I have a pair of servers setup as high availability load balancers/reverse proxies. Each runs Ubuntu 12.04 x64 Server, Varnish, Heartbeat and Pacemaker, with Varnish load balancing traffic to back-end servers.
If either of the load balancers falls over, Heartbeat/Pacemaker transfers a group of virtual IPs over to the other server, and traffic flow resumes. This bit works fine.
What I haven't accounted for is if Varnish isn't running on either server. It's currently possible to stop Varnish without triggering any sort of action from Heartbeat/Pacemaker. I'd like the absense of an operational Varnish on the current server to trigger a move to the backup (rather than attempting to restart Varnish), but I'm struggling to find any sort of guidance online. Can anyone help?
Edit post-Daff's assistance:
I ended up with something a little different from my original request: Pacemaker attempts to restart Varnish once, and if that fails, it moves all resources to the passive node.
My setup is two servers, serverA (active) and serverB (passive). I'll assume that the messaging layer (Heartbeat or Corosync) is already setup and working. To allow Pacemaker to control Varnish, we need to fix Ubuntu's Varnish init script:
sudo vim /etc/init.d/varnish
Replace:
--start --quiet --pidfile ${PIDFILE} --exec ${DAEMON} -- \
in the start_varnish_d() function with:
--start --quiet --pidfile ${PIDFILE} --oknodo --exec ${DAEMON} -- \
so it works in accordance with the rules outlined here. Now setup a basic Pacemaker cluster on serverA with a two virtual IPs:
sudo crm configure property no-quorum-policy=ignore
sudo crm configure property stonith-enabled=false
sudo crm configure primitive virtual_ip_1 ocf:heartbeat:IPaddr params ip="192.168.1.134" nic="eth1" cidr_netmask="24" broadcast="192.168.1.255" op monitor interval="10s" timeout="20s"
sudo crm configure primitive virtual_ip_2 ocf:heartbeat:IPaddr params ip="192.168.1.135" nic="eth1" cidr_netmask="24" broadcast="192.168.1.255" op monitor interval="10s" timeout="20s"
Add a primitive for Varnish, providing a monitoring frequency, and generous timings for starting and stopping Varnish:
sudo crm configure primitive varnish lsb:varnish op monitor interval="10s" timeout="20s" op
start interval="0" timeout="15s" op stop interval="0" timeout="15s"
Group the varnish primitive with the virtual IPs, so Pacemaker migrates all resources to the passive node in the event of a failure:
sudo crm configure group cluster virtual_ip_1 virtual_ip_2 varnish
Set migration-threshold, so Pacemaker will tolerate two failures before moving all resources to the passive node. For Varnish, this means one initial failure, plus one failed restart attempt:
sudo crm_attribute --type rsc_defaults --attr-name migration-threshold --attr-value 2
Set a failure timeout. This seems to do two things:
Gives Pacemaker the time for one Varnish restart attempt before migrating to the passive node.

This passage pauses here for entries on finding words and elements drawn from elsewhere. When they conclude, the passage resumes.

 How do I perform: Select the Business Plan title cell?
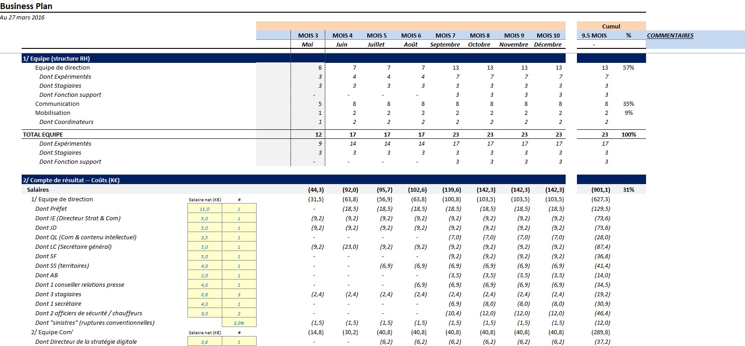point(26,6)
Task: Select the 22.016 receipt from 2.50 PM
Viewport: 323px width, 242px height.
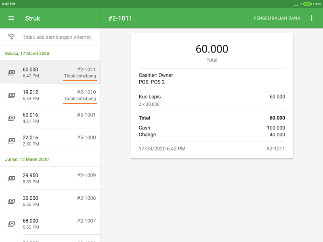Action: tap(57, 140)
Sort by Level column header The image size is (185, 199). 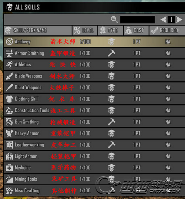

Prevents the failed node being marked as failed after 30s, allowing resources to be moved back to it without manually having to run crm resource cleanup varnish after a failure. This is good thing for my setup, as I don't have any weightings set on the nodes, but it could be a really bad idea in a different environment.
sudo crm_attribute --type rsc_defaults --attr-name failure-timeout --attr-value 30s
And that's it, but see Daff's answer below for comments about stickiness, which I didn't end up using. The only downside I can see is that if you manually put a node into standby, Pacemaker will shutdown Varnish on that node, thus clearing the in-memory cache. For me, that isn't a particularly big deal.